Bosses of a fast-growing technology business that designs automated systems for nuclear attack submarines are investing in a new scheme to give them a competitive advantage over their industry rivals.

Applied Integration has joined forces with Teesside University in a two-year Knowledge Transfer Partnership (KTP) designed to encourage businesses to improve their competitive edge through the use of emerging expertise and innovative technologies.

Part-funded by Innovate UK, KTP is a nationwide programme helping businesses improve their competitiveness and productivity through the better use of UK’s knowledge, technology and skills-base.

Academics from Teesside University’s School of Computing are working with Applied Integration to radically redesign the Stokesley firm’s project development framework.

The project is developing software to streamline Applied Integration’s in-house processes, reducing costs and development time associated with the production of hybrid critical systems.

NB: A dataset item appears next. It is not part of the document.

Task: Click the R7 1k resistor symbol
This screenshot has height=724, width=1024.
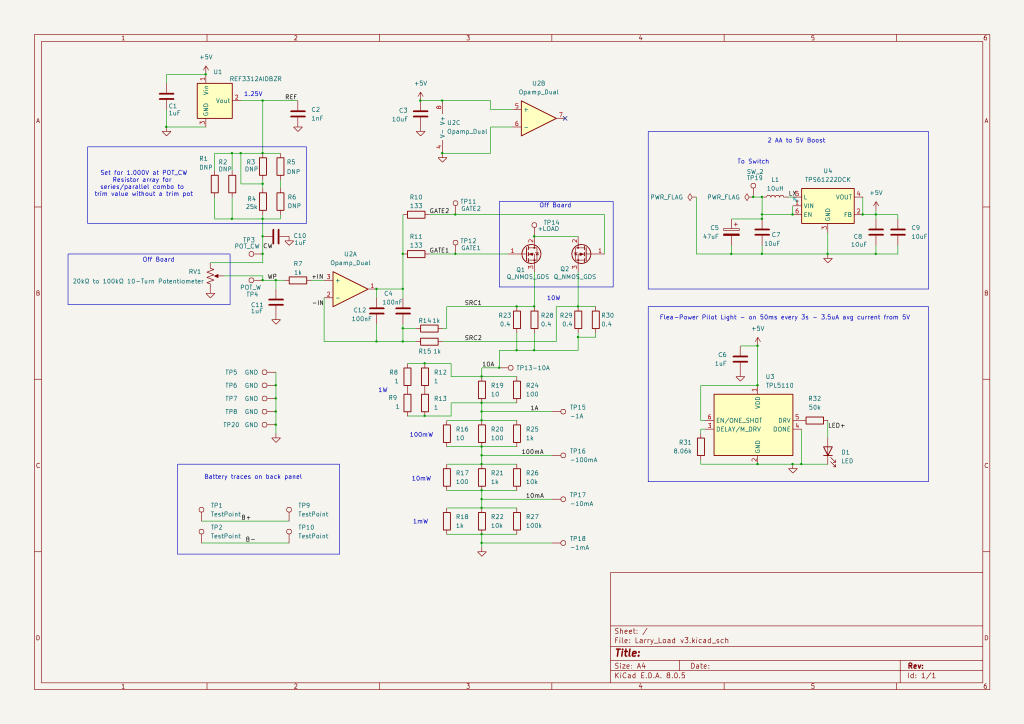Action: tap(298, 280)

It will focus on introducing internal processes that ensure client requirements are clearly understood at the very outset of major projects.

The partnership is implementing a project designed to save Applied Integration – and its customers – substantial time and money, giving the systems integrator a competitive advantage in a challenging and increasingly demanding market.

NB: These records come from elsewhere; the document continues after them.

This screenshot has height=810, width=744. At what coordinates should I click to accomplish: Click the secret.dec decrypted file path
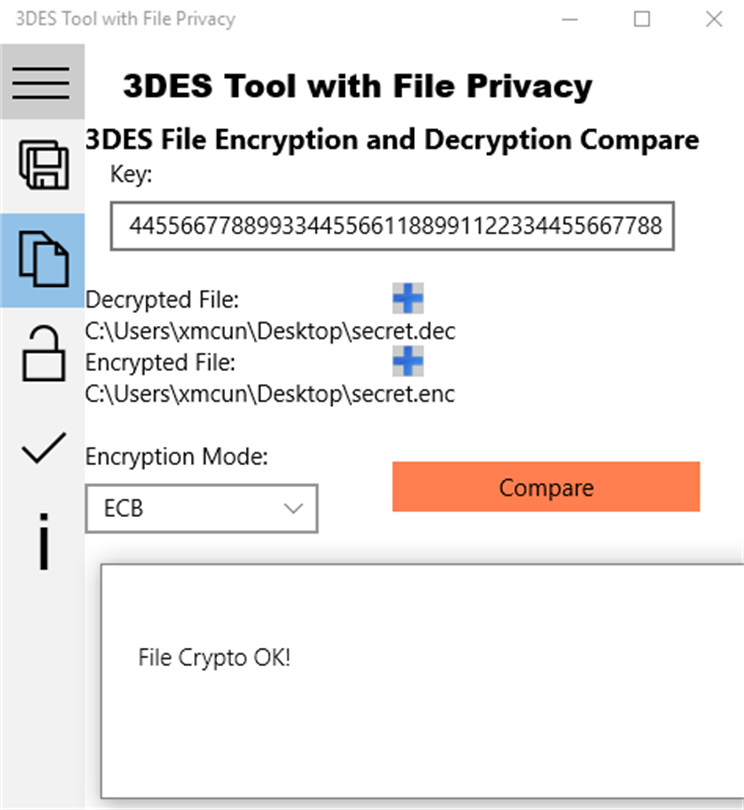(x=271, y=331)
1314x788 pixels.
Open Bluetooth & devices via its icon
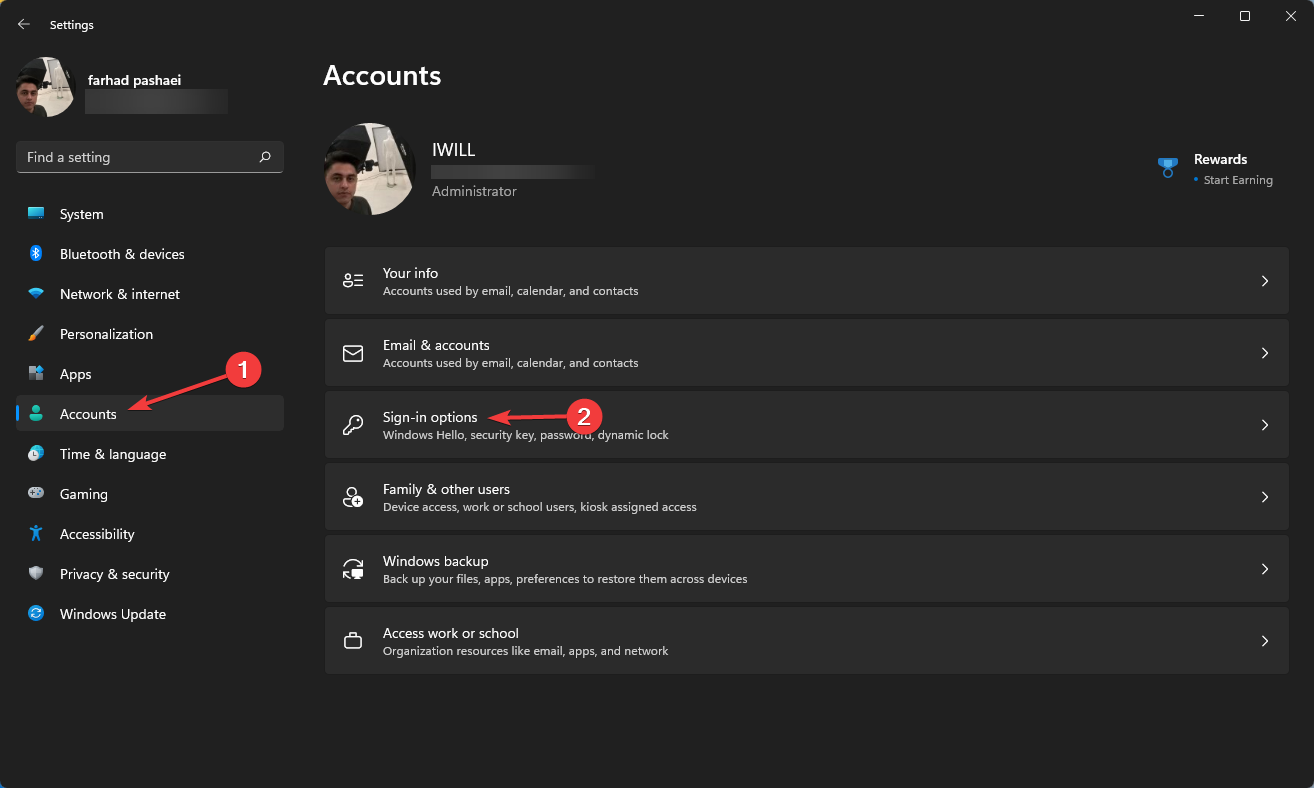[x=34, y=253]
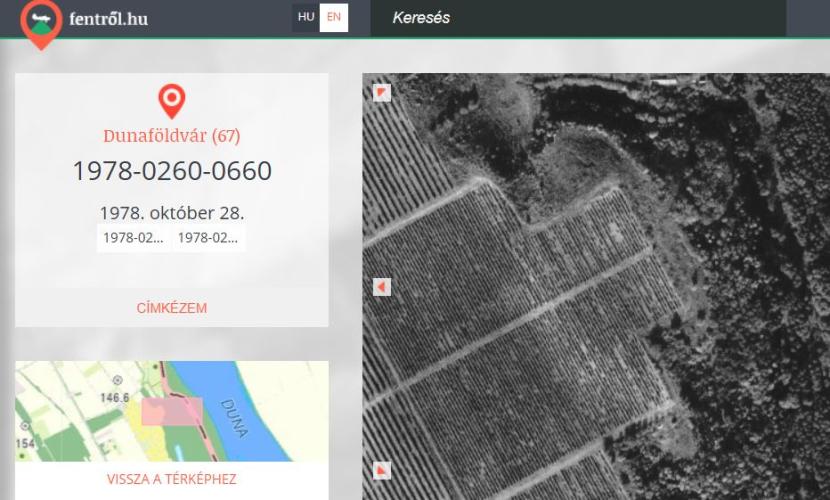830x500 pixels.
Task: Select the first 1978-02... neighbouring photo button
Action: 133,238
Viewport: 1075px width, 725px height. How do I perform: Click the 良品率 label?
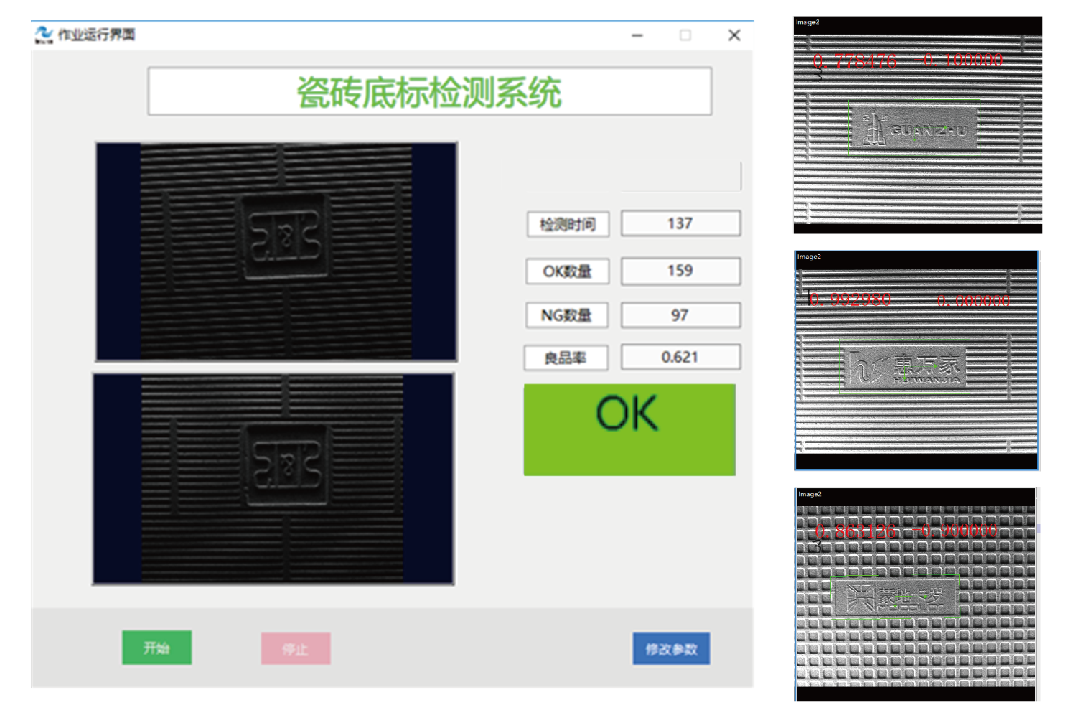pos(565,358)
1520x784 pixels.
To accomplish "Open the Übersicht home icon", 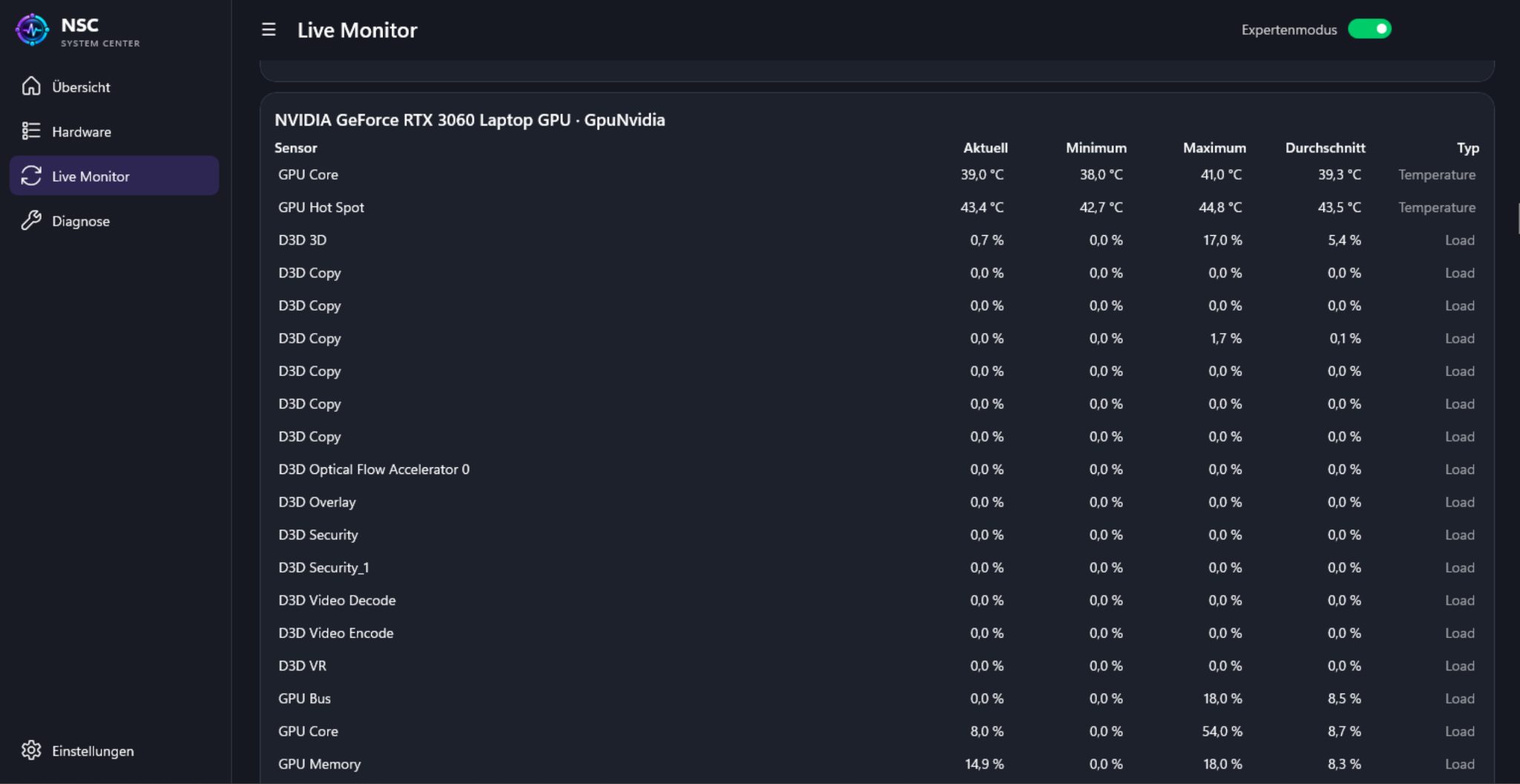I will click(x=31, y=86).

Specialising in providing cutting edge solutions to a wide range of 21st Century industries, Applied Integration design and develop the automation and control systems for customers in the petrochemicals, oil, gas and defence sectors.

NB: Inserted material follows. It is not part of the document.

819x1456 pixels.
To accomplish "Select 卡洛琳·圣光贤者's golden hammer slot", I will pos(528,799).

Shortlisted for the second successive year for both Teesside Company of the Year and the Manufacturing gong in the North East Business Awards, Applied Integration is currently building state-of-the-art, safety-critical control systems for the Royal Navy’s nuclear-powered Astute-class attack submarines.

Leading the university’s team of academics on the project are Dr Peter Gregory, and Dr Joao Ferreira, both are Senior Lecturers and members of the university’s Digital Futures Research Institute They are specialists in optimisation planning and safety critical software development respectively.

Recent Graduate Ali Almohammad has been recruited to work as an associate on the £110,000 project, with engineer Phil White supervising the project within Applied Integration.

Director Garry Lofthouse said: 'We’re excited about the potential for this collaborative project with Teesside University.

'If it’s as successful as we believe it can be, it will provide us with a business tool that will give us a real advantage over our rivals.

'Clearly, having to do work again because a client’s requirements were not 100% understood and agreed at the outset can have a very significant impact on the time and cost of a project.

'It’s estimated that significant changes made towards the end of a project can multiply 15-fold the amount of work necessary had the changes been made at the outset.

'The commissioning segment of the complex projects we carry out traditionally represents 60% of the overall costs, so accurate, standardised requirements capture - covering the ‘what if’ scenarios through fully automated testing - is the planned outcome from the partnership.

'When you consider that some of our Defence sector projects – on nuclear submarines, for instance – can cover a six-year period then it’s easy to understand the importance of getting it right from the very start.'

The Teesside University collaboration is particularly significant for Garry and his fellow directors Lee Raywood and Graham King, as all three are graduates of the University, along with several members of the firm’s engineering team.

Mr Raywood said: 'We see this exciting partnership as the start of a close working relationship with the University.

'This is a cutting edge programme, not only within our industry but any industry, so we are keen to tap into the university’s centre of excellence for mathematic modelling and all the great academic expertise they hold.

'Quality assurance is a particularly critical aspect within the Defence sector, with clients expecting us to demonstrate what we can do before they place an order with us.

'As the complexity of systems within in the Defence sector increases so the importance of the process increases to guarantee the quality of that process.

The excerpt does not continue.